--- To be done ---
Write a continuation of the piece on Shy Susan wines that follows, starting after its final sentence.

--- Excerpt to read ---
What’s in a name?
I’ve never met a shy Susan before. The Susans I’ve had the pleasure of knowing, including my mother in law, have all been crackers. The name Shy Susan, alas, does not derive from an encounter, amorous or otherwise. Shy Susan is a rare purple flowering shrub, from Beaconsfield. There is believed to be around 100 mature plants left in the wild, in a area of only 5 square kilometres. Pollination is reliant on the Native Bee population, itself in decline.
The wines of Shy Susan are created by Jo Marsh and Glenn James. Qualified is an understatement. Previously, Jo Marsh was a senior winemaker at Seppelt Great Western. She now has her own label too, Billy Button Wines, sourcing grapes from growers in the Alpine regions of Victoria. Not just Chardonnay or Shiraz either. Malvasia, Saperavi, Fruliano and Gruner Veltliner to name a few.
Glenn James is chief winemaker for the largest contract wine business in Tasmania – Winemaking Tasmania. The extraordinary quality of their Shy Susan wines then should come as no surprise. Unparalleled experience and access to some of the finest fruit in Tasmania has resulted in some of the most exciting wines we have tried all year.
Shy Susan’s wine making method is matter of fact, with a ‘do what it takes’ attitude. No false philosophy here. The fruits in, so let’s coax the best results from the raw material. Hand picking, wild ferments, old and new oak, whole bunches, foot stomping, cold soaks, battonage, post ferment maceration and the use of cultivated yeasts. I love this approach, the fruit is pushed to the absolute limit, and yet nothing is overdone.

--- Material provided ---
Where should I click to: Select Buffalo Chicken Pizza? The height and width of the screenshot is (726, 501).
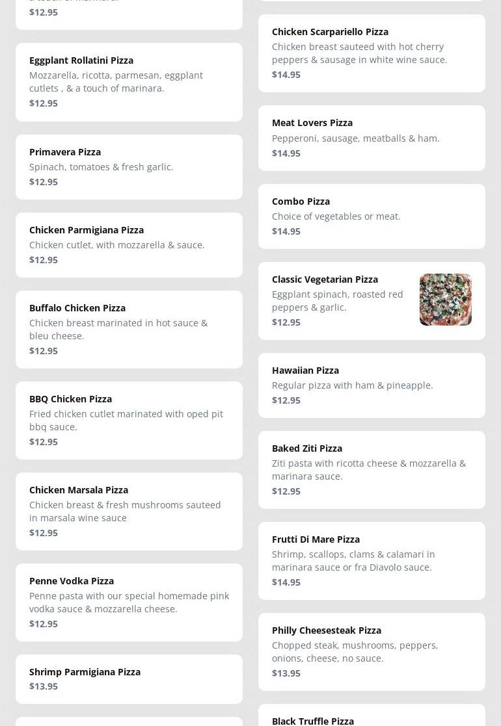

--- Output for this task ---
Tasmania is the new frontier of Australian wine, no doubt about it. To my mind however, its early days. Many wines can seem to be “put together” – the elements, neatly arranged to create the whole. I have problems with this, because to me, excellent wine should possess a seamlessness.
Thankfully the wines of Shy Susan are fabulous and possess a woven flow. Made in tiny quantities they are ridiculously good value for money. Wow is an understatement and there is nothing shy about them. Grand, pure, elegant and generous, they demand to be seen.
An incomparable Tassie Pinot from a great vintage. Very pretty nose, with some whole bunch funk and earthy characteristics. Medium bodied, there is weight without heaviness. Compote of red and blue fruits, Asian spices, woody mushroom tones and the most silken tannins. The fruit really drives the finish, supported by the silkiest tannins. Fresh, lively, imperious and elegant. Many fine years ahead.
Its hard to describe how beautiful this Chardonnay is. For all its texture, flavour and weight, there is an incisive elegance, purity and delicacy also. Puligny like, with it’s stone fruits, white flowers, green apple, subtle creaminess and oakspice. The wine flows so easily across the palate, and yet it’s presence is etched in your mouth as it builds towards a sumptuous finish. I left some in the glass for half an hour or so and everytime I sniffed, there was something else. Peerless Chardonnay.
Wow. Riesling in Australia is so consistent, but this is something else. It’s not that its flavours are unfamiliar, rather they are textured without overdoing it and the fruit is ripe and sweet without sacrificing minerality or freshness. Next level stuff this as the ripe lemon and lime fruit, wraps itself around a pillar of the freshest, chalkiest acidity. Wonderful tension and texture, but utterly fresh. This is hard not to open now, but with the almost perversely long finish, I feel there are a couple of decades of pleasure to come.
All prices quoted are in any six.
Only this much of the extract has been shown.